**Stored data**

━━━━━━━━━━━━━━━━━━━━━━━━━━━━━━

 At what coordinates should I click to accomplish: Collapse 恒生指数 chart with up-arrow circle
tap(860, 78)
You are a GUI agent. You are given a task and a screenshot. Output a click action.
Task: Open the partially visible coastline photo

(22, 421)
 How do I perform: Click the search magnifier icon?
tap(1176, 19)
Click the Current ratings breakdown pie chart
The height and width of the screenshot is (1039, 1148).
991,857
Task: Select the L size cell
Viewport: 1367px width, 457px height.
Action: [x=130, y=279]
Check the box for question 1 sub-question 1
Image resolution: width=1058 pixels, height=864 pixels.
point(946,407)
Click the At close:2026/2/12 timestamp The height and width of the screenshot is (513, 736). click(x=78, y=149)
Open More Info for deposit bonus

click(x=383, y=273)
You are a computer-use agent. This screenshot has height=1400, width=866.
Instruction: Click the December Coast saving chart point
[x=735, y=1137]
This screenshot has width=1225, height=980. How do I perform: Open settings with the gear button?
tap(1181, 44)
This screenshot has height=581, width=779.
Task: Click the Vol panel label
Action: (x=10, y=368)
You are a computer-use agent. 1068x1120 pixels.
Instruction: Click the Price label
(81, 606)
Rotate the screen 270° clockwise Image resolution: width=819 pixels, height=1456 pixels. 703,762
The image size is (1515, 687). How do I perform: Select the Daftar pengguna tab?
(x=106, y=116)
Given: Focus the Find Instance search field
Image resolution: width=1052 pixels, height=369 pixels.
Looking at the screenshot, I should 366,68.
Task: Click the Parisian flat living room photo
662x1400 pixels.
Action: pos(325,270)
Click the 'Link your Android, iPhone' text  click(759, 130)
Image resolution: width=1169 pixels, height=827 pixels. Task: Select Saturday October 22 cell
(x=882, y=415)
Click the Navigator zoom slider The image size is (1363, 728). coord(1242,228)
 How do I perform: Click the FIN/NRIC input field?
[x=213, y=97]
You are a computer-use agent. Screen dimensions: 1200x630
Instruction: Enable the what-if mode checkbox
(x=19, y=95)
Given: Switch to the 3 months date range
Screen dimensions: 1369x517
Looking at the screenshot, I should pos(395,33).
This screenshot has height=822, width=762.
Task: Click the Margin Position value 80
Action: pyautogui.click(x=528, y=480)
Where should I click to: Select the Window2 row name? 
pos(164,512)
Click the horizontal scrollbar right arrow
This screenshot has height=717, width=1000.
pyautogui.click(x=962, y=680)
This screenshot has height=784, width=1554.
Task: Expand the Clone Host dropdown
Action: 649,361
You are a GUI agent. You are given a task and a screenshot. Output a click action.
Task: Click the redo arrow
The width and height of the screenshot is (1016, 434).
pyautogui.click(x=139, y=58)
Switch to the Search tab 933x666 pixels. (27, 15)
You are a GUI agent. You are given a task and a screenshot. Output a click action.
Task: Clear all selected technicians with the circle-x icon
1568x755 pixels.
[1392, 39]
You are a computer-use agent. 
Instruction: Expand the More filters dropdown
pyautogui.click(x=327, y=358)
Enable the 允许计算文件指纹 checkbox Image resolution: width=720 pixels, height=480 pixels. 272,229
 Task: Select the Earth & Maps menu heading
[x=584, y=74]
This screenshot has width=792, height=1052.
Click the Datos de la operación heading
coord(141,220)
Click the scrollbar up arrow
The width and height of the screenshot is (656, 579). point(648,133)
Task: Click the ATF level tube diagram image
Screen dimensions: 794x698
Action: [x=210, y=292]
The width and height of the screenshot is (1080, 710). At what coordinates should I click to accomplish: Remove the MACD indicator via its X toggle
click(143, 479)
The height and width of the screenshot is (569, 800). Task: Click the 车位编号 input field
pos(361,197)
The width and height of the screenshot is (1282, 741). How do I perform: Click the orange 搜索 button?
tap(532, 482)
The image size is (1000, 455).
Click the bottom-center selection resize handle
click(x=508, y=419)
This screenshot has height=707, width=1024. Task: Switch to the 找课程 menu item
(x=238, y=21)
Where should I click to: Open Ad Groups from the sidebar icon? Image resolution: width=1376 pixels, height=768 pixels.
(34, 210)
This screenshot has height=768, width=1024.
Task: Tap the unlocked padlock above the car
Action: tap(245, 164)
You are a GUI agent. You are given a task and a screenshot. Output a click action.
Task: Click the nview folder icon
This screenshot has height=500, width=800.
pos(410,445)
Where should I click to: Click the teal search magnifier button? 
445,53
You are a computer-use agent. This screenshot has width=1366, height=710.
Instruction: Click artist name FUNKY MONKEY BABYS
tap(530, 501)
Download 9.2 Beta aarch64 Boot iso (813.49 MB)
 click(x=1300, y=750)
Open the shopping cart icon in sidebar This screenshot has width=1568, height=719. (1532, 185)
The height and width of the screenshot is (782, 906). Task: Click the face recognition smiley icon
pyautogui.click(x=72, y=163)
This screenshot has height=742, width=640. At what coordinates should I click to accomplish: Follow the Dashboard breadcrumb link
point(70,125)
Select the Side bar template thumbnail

━━━━━━━━━━━━━━━━━━━━━━━━━━━━━━

Repeat the entries exactly, all of them.

**EXERCISE RESULT**
 At what coordinates should I click to accomplish: Collapse 恒生指数 chart with up-arrow circle
tap(860, 78)
You are a GUI agent. You are given a task and a screenshot. Output a click action.
Task: Open the partially visible coastline photo

(22, 421)
 How do I perform: Click the search magnifier icon?
tap(1176, 19)
Click the Current ratings breakdown pie chart
The height and width of the screenshot is (1039, 1148).
991,857
Task: Select the L size cell
Viewport: 1367px width, 457px height.
Action: [x=130, y=279]
Check the box for question 1 sub-question 1
Image resolution: width=1058 pixels, height=864 pixels.
point(946,407)
Click the At close:2026/2/12 timestamp The height and width of the screenshot is (513, 736). click(x=78, y=149)
Open More Info for deposit bonus

click(x=383, y=273)
You are a computer-use agent. This screenshot has height=1400, width=866.
Instruction: Click the December Coast saving chart point
[x=735, y=1137]
This screenshot has width=1225, height=980. How do I perform: Open settings with the gear button?
tap(1181, 44)
This screenshot has height=581, width=779.
Task: Click the Vol panel label
Action: (x=10, y=368)
You are a computer-use agent. 1068x1120 pixels.
Instruction: Click the Price label
(81, 606)
Rotate the screen 270° clockwise Image resolution: width=819 pixels, height=1456 pixels. 703,762
The image size is (1515, 687). How do I perform: Select the Daftar pengguna tab?
(x=106, y=116)
Given: Focus the Find Instance search field
Image resolution: width=1052 pixels, height=369 pixels.
Looking at the screenshot, I should 366,68.
Task: Click the Parisian flat living room photo
662x1400 pixels.
Action: pos(325,270)
Click the 'Link your Android, iPhone' text  click(759, 130)
Image resolution: width=1169 pixels, height=827 pixels. Task: Select Saturday October 22 cell
(x=882, y=415)
Click the Navigator zoom slider The image size is (1363, 728). coord(1242,228)
 How do I perform: Click the FIN/NRIC input field?
[x=213, y=97]
You are a computer-use agent. Screen dimensions: 1200x630
Instruction: Enable the what-if mode checkbox
(x=19, y=95)
Given: Switch to the 3 months date range
Screen dimensions: 1369x517
Looking at the screenshot, I should pos(395,33).
This screenshot has height=822, width=762.
Task: Click the Margin Position value 80
Action: pyautogui.click(x=528, y=480)
Where should I click to: Select the Window2 row name? 
pos(164,512)
Click the horizontal scrollbar right arrow
This screenshot has height=717, width=1000.
pyautogui.click(x=962, y=680)
This screenshot has height=784, width=1554.
Task: Expand the Clone Host dropdown
Action: 649,361
You are a GUI agent. You are given a task and a screenshot. Output a click action.
Task: Click the redo arrow
The width and height of the screenshot is (1016, 434).
pyautogui.click(x=139, y=58)
Switch to the Search tab 933x666 pixels. (27, 15)
You are a GUI agent. You are given a task and a screenshot. Output a click action.
Task: Clear all selected technicians with the circle-x icon
1568x755 pixels.
[1392, 39]
You are a computer-use agent. 
Instruction: Expand the More filters dropdown
pyautogui.click(x=327, y=358)
Enable the 允许计算文件指纹 checkbox Image resolution: width=720 pixels, height=480 pixels. 272,229
 Task: Select the Earth & Maps menu heading
[x=584, y=74]
This screenshot has width=792, height=1052.
Click the Datos de la operación heading
coord(141,220)
Click the scrollbar up arrow
The width and height of the screenshot is (656, 579). point(648,133)
Task: Click the ATF level tube diagram image
Screen dimensions: 794x698
Action: [x=210, y=292]
The width and height of the screenshot is (1080, 710). At what coordinates should I click to accomplish: Remove the MACD indicator via its X toggle
click(143, 479)
The height and width of the screenshot is (569, 800). Task: Click the 车位编号 input field
pos(361,197)
The width and height of the screenshot is (1282, 741). How do I perform: Click the orange 搜索 button?
tap(532, 482)
The image size is (1000, 455).
Click the bottom-center selection resize handle
click(x=508, y=419)
This screenshot has height=707, width=1024. Task: Switch to the 找课程 menu item
(x=238, y=21)
Where should I click to: Open Ad Groups from the sidebar icon? Image resolution: width=1376 pixels, height=768 pixels.
(34, 210)
This screenshot has height=768, width=1024.
Task: Tap the unlocked padlock above the car
Action: tap(245, 164)
You are a GUI agent. You are given a task and a screenshot. Output a click action.
Task: Click the nview folder icon
This screenshot has height=500, width=800.
pos(410,445)
Where should I click to: Click the teal search magnifier button? 
445,53
You are a computer-use agent. This screenshot has width=1366, height=710.
Instruction: Click artist name FUNKY MONKEY BABYS
tap(530, 501)
Download 9.2 Beta aarch64 Boot iso (813.49 MB)
 click(x=1300, y=750)
Open the shopping cart icon in sidebar This screenshot has width=1568, height=719. (1532, 185)
The height and width of the screenshot is (782, 906). Task: Click the face recognition smiley icon
pyautogui.click(x=72, y=163)
This screenshot has height=742, width=640. At what coordinates should I click to accomplish: Follow the Dashboard breadcrumb link
point(70,125)
Select the Side bar template thumbnail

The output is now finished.